# Dataset extract:
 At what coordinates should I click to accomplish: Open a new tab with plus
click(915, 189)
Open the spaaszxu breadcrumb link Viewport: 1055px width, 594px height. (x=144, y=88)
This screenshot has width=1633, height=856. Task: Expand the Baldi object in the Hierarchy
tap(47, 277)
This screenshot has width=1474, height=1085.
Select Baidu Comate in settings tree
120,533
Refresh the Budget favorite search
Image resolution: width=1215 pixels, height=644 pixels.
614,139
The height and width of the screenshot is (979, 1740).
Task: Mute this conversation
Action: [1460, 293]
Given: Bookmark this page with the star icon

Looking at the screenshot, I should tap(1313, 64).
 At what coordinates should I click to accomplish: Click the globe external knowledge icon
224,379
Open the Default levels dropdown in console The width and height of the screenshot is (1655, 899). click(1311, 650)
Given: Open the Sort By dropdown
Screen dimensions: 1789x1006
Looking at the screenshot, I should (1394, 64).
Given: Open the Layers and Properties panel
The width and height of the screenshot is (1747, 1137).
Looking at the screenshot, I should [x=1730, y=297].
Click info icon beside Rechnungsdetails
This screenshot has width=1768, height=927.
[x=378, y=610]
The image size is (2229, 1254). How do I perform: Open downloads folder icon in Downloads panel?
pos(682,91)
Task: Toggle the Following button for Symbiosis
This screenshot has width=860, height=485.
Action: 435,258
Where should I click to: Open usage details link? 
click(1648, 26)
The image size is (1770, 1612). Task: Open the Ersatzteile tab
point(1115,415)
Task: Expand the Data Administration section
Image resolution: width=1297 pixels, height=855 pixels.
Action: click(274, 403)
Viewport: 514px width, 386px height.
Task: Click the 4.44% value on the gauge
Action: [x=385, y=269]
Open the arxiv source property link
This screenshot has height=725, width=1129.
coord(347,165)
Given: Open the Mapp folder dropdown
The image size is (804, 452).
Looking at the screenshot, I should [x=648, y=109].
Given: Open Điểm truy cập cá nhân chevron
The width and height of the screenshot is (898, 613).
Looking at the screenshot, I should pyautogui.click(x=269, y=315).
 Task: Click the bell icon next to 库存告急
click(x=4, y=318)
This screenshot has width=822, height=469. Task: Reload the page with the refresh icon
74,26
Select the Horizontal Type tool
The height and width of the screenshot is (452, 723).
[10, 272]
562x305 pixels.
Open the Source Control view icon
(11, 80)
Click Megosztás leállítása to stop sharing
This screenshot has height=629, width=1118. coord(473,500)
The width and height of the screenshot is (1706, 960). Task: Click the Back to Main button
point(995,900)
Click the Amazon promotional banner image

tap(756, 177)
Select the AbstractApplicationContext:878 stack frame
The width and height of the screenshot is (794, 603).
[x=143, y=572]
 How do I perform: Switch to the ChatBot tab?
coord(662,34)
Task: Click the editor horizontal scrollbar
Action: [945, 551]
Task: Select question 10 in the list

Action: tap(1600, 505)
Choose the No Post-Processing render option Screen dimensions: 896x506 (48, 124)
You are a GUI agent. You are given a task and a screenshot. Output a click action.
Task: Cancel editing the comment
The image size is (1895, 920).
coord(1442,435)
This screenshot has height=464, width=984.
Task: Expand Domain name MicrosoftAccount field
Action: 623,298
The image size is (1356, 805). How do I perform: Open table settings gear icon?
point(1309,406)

# Exercise objective:
How many lines of the material above have the word "dropdown" in them? Give only that number.

# Written solution:
3